▶ _Task brief_
Find every line of the listing below where "input" appears, and copy it.

▶ _Available data_
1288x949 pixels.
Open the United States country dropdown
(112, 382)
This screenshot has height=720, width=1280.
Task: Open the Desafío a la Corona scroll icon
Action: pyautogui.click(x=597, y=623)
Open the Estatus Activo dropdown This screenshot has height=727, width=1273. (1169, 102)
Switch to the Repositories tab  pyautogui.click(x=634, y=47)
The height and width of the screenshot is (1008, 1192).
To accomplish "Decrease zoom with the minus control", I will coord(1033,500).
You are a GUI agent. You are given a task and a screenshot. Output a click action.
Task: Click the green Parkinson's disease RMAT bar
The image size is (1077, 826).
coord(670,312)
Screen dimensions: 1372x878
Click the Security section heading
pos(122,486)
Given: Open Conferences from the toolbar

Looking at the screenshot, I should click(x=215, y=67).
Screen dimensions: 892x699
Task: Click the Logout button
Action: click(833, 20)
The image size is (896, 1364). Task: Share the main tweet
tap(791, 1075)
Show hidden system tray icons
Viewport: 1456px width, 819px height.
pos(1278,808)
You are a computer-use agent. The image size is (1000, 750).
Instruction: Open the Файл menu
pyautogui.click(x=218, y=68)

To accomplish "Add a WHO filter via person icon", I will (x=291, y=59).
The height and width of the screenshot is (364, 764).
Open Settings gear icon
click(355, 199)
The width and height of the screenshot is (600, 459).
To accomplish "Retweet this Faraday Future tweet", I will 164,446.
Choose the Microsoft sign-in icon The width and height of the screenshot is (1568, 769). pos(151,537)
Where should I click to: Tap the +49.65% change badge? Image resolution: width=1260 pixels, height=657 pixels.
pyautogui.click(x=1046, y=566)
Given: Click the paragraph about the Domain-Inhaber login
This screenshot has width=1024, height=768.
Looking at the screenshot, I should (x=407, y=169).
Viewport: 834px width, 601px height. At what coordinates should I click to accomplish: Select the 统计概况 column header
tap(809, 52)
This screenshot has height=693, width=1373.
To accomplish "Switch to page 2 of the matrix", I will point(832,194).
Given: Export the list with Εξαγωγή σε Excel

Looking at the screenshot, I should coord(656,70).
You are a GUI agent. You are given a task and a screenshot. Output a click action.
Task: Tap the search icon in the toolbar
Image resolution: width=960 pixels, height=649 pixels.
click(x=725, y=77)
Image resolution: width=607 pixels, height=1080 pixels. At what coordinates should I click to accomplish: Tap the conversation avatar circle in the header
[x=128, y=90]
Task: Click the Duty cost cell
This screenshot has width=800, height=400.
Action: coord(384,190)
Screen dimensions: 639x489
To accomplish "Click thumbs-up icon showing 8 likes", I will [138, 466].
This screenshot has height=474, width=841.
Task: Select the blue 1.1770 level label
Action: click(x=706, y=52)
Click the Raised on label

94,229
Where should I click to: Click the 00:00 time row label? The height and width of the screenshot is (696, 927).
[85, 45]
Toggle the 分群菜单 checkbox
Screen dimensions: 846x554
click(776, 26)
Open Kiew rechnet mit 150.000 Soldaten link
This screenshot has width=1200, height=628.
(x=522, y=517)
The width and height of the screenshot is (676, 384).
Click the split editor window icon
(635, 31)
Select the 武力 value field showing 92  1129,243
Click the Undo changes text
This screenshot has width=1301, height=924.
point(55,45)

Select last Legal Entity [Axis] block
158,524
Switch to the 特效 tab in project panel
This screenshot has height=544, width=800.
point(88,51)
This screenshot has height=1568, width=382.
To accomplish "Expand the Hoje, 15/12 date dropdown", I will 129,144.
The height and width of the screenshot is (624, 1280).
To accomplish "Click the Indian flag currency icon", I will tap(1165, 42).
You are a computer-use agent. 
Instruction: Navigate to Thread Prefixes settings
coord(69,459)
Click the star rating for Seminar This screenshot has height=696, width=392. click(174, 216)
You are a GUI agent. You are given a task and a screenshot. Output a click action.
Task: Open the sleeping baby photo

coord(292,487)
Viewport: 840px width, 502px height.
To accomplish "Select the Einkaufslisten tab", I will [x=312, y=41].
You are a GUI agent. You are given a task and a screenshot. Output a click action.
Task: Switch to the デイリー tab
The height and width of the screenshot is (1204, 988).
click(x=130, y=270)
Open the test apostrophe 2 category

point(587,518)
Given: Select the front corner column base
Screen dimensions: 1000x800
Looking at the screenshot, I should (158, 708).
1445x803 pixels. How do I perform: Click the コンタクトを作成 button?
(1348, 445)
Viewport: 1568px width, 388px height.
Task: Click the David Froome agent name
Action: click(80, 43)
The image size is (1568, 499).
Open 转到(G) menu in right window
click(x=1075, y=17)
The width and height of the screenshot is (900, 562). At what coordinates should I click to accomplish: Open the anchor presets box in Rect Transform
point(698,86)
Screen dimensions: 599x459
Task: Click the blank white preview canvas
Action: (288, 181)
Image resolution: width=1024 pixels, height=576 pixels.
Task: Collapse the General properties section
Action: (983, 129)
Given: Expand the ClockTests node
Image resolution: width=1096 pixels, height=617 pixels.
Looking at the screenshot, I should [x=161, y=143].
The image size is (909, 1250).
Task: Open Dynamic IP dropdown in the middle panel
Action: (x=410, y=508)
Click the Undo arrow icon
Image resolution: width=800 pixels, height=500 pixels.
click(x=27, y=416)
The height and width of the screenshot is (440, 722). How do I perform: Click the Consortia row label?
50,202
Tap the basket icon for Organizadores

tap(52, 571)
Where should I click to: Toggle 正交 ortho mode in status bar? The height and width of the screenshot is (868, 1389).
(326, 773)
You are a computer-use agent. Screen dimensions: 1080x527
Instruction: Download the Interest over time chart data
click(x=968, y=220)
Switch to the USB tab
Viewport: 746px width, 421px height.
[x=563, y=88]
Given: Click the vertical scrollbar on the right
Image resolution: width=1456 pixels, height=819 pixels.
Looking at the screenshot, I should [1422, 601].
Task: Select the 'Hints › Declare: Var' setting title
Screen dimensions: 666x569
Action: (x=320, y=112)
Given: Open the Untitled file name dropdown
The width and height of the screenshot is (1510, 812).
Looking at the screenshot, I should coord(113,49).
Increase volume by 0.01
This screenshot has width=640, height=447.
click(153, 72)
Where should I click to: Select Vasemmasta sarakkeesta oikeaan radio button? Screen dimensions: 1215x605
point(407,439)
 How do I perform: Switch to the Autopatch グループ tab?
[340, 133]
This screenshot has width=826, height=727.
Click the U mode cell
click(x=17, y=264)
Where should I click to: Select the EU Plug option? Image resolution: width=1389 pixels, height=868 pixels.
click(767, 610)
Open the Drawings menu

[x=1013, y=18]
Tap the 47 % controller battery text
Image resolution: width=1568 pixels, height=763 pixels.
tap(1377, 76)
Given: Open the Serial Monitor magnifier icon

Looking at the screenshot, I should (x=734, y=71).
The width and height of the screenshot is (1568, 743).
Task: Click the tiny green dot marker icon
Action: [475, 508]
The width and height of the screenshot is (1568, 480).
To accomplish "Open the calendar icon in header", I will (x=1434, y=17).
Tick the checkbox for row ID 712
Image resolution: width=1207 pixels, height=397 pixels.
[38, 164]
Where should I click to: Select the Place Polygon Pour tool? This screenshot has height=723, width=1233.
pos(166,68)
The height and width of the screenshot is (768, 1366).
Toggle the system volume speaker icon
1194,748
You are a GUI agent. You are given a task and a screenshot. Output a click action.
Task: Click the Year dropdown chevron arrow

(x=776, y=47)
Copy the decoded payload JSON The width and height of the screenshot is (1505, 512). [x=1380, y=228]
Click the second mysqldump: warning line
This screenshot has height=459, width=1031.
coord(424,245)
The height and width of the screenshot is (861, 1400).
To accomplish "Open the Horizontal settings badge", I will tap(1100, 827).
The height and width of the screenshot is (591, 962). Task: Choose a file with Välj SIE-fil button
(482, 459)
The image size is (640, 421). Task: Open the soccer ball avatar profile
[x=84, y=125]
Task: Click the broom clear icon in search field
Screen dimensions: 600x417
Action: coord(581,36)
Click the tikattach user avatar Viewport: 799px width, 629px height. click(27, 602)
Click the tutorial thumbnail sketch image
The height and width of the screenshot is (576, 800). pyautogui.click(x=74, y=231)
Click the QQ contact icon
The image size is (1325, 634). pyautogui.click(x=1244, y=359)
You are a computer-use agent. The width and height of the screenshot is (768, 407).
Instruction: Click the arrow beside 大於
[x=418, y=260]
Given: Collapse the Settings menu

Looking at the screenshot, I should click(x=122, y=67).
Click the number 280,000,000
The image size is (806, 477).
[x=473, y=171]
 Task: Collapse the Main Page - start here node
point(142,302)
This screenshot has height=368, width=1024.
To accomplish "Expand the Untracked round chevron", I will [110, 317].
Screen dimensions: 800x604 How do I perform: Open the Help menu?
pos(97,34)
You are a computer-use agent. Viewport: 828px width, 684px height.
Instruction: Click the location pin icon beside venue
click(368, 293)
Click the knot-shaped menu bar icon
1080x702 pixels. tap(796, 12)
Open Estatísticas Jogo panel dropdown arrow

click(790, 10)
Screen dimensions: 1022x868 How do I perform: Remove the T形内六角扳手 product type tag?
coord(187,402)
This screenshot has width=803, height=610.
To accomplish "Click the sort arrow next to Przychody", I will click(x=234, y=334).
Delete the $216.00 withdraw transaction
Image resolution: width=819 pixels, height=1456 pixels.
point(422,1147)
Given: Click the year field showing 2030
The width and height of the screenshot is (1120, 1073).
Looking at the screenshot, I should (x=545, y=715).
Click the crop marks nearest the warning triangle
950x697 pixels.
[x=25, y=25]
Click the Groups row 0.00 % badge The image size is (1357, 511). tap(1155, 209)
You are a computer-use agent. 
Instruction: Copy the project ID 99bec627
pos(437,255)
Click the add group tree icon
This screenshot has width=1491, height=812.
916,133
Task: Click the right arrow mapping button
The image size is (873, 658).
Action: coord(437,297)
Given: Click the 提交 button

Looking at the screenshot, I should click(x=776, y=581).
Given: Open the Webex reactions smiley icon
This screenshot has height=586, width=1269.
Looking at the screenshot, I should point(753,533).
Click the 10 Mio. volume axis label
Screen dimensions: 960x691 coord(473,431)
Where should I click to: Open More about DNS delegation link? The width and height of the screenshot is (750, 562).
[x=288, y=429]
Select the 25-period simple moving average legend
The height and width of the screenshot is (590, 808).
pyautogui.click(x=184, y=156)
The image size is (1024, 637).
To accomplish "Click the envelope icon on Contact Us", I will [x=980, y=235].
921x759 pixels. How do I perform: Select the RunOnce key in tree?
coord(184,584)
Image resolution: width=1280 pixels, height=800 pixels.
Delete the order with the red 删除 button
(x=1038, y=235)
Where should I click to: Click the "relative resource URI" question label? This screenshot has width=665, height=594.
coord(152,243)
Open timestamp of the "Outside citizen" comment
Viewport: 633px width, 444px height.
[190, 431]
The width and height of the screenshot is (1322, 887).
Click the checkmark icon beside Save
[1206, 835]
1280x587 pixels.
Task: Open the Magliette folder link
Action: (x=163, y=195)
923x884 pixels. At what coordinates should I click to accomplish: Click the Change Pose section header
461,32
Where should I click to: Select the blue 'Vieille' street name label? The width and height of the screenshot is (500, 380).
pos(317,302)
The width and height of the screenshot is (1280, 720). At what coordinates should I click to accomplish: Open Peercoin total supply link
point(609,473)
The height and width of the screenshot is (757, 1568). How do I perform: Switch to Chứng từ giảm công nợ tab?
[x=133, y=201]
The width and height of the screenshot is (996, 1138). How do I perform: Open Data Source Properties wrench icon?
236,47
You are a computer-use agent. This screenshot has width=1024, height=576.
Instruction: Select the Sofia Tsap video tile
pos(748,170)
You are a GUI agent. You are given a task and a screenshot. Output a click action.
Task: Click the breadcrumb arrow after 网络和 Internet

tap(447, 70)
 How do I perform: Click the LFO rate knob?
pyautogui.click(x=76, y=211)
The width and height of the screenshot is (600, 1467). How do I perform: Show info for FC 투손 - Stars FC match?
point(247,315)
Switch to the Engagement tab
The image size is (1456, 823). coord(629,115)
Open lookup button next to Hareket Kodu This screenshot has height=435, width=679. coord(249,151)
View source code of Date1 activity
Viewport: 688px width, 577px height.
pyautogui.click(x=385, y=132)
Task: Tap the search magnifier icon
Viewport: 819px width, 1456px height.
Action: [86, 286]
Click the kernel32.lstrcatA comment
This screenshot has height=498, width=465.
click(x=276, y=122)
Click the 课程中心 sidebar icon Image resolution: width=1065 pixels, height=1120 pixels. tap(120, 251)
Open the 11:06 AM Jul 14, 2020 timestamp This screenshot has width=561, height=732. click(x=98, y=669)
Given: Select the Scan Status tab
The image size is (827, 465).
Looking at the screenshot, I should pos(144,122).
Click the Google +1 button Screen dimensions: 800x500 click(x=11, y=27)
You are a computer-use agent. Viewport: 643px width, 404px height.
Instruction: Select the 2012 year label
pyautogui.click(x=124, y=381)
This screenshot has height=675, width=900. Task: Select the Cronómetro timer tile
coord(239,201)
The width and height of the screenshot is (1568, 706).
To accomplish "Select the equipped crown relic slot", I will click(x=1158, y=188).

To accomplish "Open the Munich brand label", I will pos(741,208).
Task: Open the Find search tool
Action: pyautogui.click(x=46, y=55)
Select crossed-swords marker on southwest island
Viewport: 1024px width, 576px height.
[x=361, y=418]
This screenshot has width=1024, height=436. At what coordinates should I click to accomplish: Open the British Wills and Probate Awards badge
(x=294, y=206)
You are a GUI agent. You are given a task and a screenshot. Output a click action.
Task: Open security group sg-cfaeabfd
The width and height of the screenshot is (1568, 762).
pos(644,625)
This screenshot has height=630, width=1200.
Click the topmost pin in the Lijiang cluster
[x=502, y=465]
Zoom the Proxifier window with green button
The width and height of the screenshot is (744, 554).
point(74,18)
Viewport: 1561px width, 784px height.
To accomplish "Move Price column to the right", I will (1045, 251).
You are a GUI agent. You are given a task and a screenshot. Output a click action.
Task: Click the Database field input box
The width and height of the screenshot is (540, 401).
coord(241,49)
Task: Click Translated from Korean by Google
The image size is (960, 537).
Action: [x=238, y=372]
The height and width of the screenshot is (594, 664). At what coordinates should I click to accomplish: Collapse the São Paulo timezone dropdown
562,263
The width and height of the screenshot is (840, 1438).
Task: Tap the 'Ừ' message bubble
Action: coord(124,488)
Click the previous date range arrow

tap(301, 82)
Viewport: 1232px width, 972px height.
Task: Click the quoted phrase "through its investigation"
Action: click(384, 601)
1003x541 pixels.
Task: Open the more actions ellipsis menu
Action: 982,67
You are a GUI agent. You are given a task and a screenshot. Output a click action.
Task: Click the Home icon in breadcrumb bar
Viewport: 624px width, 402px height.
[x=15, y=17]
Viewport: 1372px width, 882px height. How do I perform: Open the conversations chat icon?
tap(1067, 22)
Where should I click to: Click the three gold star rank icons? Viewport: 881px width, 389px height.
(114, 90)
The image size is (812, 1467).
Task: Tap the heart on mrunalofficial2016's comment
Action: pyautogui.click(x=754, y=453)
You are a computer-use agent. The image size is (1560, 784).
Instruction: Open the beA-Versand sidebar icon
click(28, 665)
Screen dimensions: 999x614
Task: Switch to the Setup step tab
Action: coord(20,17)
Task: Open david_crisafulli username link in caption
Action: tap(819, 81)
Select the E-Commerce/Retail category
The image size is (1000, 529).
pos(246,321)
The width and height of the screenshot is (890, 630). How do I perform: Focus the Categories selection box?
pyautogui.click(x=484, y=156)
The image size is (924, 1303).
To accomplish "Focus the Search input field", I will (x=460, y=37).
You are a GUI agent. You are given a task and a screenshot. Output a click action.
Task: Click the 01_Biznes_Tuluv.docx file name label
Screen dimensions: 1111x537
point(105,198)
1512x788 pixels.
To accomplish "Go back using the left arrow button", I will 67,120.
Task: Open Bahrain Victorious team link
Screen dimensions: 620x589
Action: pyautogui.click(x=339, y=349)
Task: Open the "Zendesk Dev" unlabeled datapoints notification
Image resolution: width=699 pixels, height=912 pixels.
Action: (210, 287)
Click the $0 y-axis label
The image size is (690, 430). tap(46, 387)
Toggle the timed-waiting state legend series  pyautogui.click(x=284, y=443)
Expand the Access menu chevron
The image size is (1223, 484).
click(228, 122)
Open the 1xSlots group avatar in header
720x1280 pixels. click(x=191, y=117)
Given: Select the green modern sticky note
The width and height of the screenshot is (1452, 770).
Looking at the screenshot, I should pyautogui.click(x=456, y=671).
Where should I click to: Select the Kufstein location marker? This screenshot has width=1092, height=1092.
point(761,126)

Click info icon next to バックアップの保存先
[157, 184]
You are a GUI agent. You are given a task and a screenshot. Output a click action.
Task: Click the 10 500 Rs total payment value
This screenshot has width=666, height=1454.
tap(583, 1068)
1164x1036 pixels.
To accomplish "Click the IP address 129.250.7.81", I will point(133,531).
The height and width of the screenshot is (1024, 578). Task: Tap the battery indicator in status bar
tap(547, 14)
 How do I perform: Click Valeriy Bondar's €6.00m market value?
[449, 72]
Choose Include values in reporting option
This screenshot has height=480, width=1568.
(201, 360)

▶ _Solution for this exercise_
Task: Click the Database field input box
To accomplish "Focus the Search input field", I will (x=460, y=37).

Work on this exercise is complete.